Dimanche 20 janvier, Luigi di Maio a appelé l’Union européenne (UE) à imposer des sanctions à la France pour sa politique en Afrique. Le vice-président du Conseil italien a déclaré que la France n’avait «jamais cessé de coloniser des dizaines d’États africains». Les propos de M. Di Maio sont intervenus au moment où l’Onu a déclaré que deux embarcations d’environ 170 migrants étaient clairement menacées de naufrage en méditerranée.
«L’UE devrait imposer des sanctions à la France et à tous les pays comme la France qui appauvrissent l’Afrique et obligent ces gens à partir, parce que les Africains devraient être en Afrique et non au fond de la Méditerranée», a déclaré Luigi di Maio.
Le 21 janvier, le leader du Mouvement des cinq étoiles et ministre du Travail et de l’Économie a de plus accusé la France de manipuler et de contrôler les économies des pays africains qui utilisent le franc CFA.
«La France est l’un de ces pays qui, en émettant une monnaie pour 14 pays africains, empêche leur développement économique et contribue au fait que les réfugiés partent et meurent ensuite en mer ou arrivent sur nos côtes.»
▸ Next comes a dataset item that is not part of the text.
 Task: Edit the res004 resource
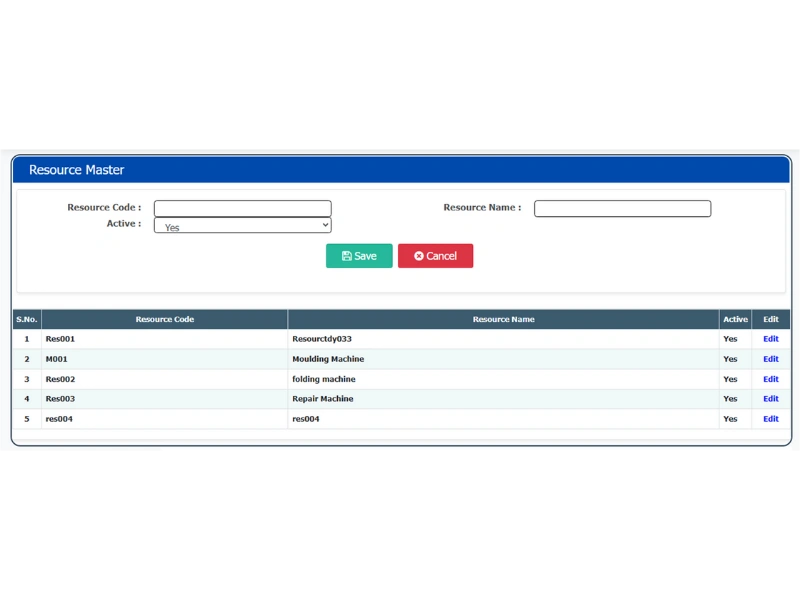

Selon le dirigeant du Mouvement 5 étoiles, c’est en «appauvrissant» des pays toujours colonisés que la France empêcherait les Africains de s’épanouir dans leurs propres pays, les condamnant ainsi au funeste destin de migrants.
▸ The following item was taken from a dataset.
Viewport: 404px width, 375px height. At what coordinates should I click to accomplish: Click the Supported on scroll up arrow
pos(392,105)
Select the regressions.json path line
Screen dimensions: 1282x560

Ces déclarations sur le franc CFA, cette monnaie datant de l’époque coloniale et garantie par le Trésor français, ne sont pas passées inaperçues sur la Toile africaine et dans l’opinion. Elles ont provoqué une vague de réactions vigoureuses chez plusieurs observateurs qui pensent que les États africains devraient sauter sur l’occasion pour arracher leur indépendance, en sortant du franc CFA.
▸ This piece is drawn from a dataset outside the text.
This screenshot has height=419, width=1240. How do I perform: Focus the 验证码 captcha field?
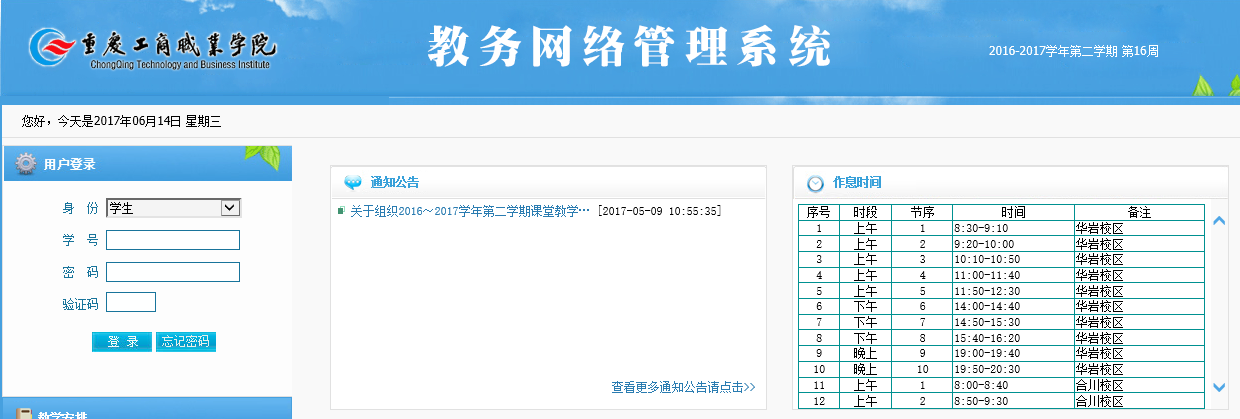131,302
«Cette prise de conscience des hommes politiques européens nous réconforte dans la mesure où l’on se rend compte que le message des panafricanistes passe auprès d’eux», se réjouit Pierre Claver Nkodo, journaliste camerounais dans les colonnes du site d’information Camer.be.
Avant de préciser:
«Nous espérons qu’il y aura un effet boule de neige au sein de l’Union européenne. La France profite de la pratique de la langue française pour abrutir la population africaine et continuer à nous appauvrir. La France, c’est la puissance colonisatrice qui continue à aller en Afrique pour jouer dans la cour des grands. Il y a eu des puissances comme le Portugal, la Grande-Bretagne… mais elles ont quitté l’Afrique», poursuit le journaliste.
Un sentiment de plus en plus partagé dans l’opinion.
«C’est malsain de s’ingérer, de se servir à gogo dans les affaires internes de 14 pays de tout un continent, sans que cela ne gêne personne. Dois-je rappeler que Paris contrôle l’économie de ces États de l’Afrique subsaharienne? Le plus intriguant, c’est qu’elle bombe le torse au niveau international. Elle se vante d’avoir pris tout un continent en otage. Cette situation a un impact négatif sur la marche du monde. L’immigration clandestine en Europe en est une preuve palpable», s’indigne Didier Ndengue, blogueur camerounais.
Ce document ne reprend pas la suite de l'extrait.